__SOURCE RECORDS__:
——————

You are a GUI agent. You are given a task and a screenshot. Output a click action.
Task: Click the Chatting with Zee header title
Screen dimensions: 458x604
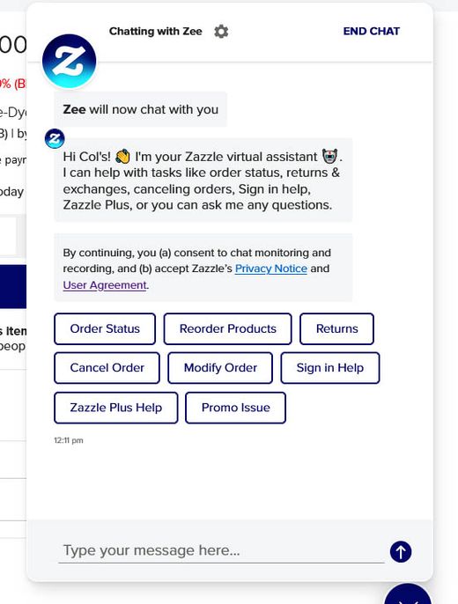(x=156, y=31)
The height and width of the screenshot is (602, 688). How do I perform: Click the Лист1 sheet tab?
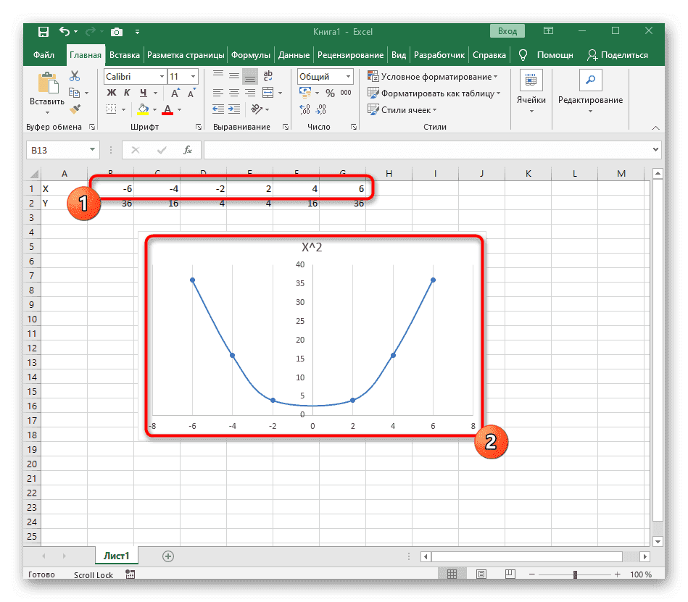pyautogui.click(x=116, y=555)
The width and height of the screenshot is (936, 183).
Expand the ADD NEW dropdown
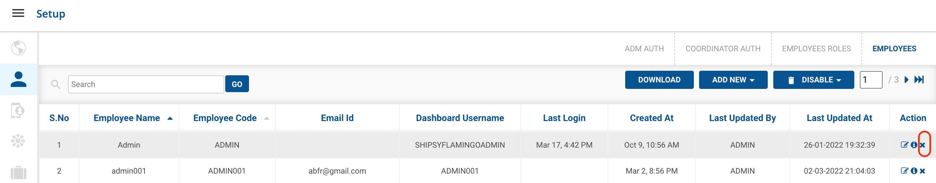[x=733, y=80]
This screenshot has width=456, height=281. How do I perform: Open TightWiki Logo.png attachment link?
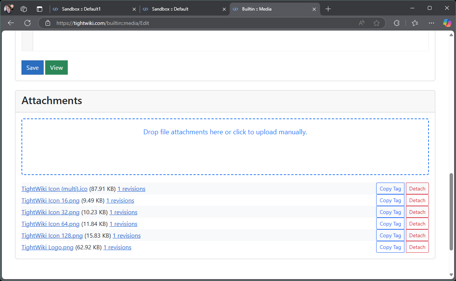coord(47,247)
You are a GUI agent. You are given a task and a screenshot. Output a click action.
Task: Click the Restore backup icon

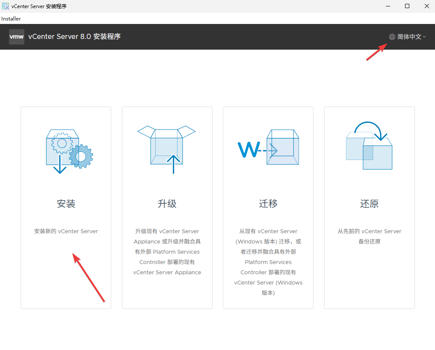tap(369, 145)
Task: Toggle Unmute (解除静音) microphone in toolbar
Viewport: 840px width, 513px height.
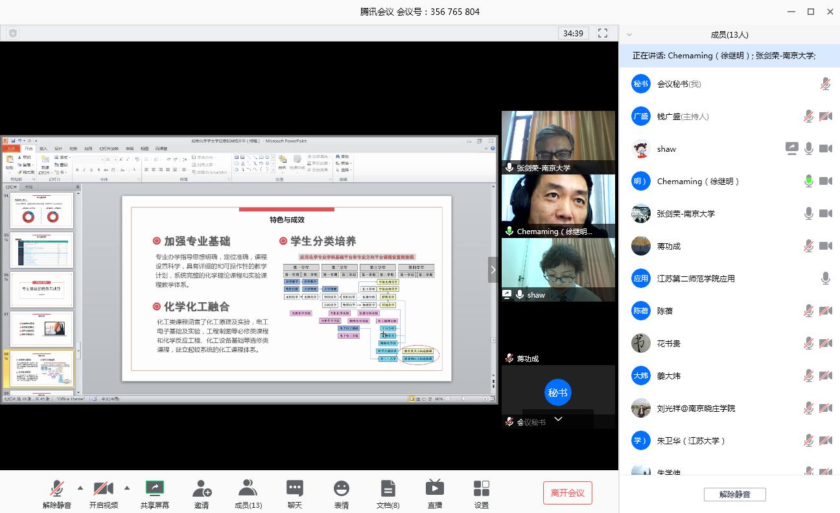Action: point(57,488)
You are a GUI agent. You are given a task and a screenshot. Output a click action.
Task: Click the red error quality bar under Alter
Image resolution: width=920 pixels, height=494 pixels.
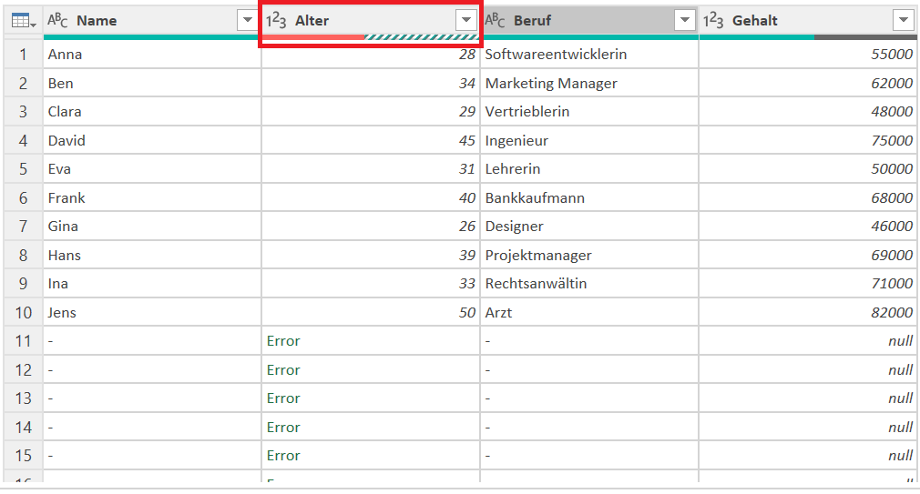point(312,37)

——————

__WHAT THE EXERCISE ASKS__:
Rewrite the rows above as a two-column CSV with the columns request and answer, one line per row, placing each row's text and its answer in a single quoted field and turning line breaks into spaces. Leave the pictures out.

__SOLUTION__:
request,answer
"You are a GUI agent. You are given a task and a screenshot. Output a click action. Task: Click the Chatting with Zee header title Screen dimensions: 458x604","(x=156, y=31)"
"The height and width of the screenshot is (602, 688). How do I perform: Click the Лист1 sheet tab?","pyautogui.click(x=116, y=555)"
"The width and height of the screenshot is (936, 183). Expand the ADD NEW dropdown","[x=733, y=80]"
"This screenshot has width=456, height=281. How do I perform: Open TightWiki Logo.png attachment link?","coord(47,247)"
"You are a GUI agent. You are given a task and a screenshot. Output a click action. Task: Click the Restore backup icon","tap(369, 145)"
"Task: Toggle Unmute (解除静音) microphone in toolbar Viewport: 840px width, 513px height.","Action: point(57,488)"
"You are a GUI agent. You are given a task and a screenshot. Output a click action. Task: Click the red error quality bar under Alter Image resolution: width=920 pixels, height=494 pixels.","point(312,37)"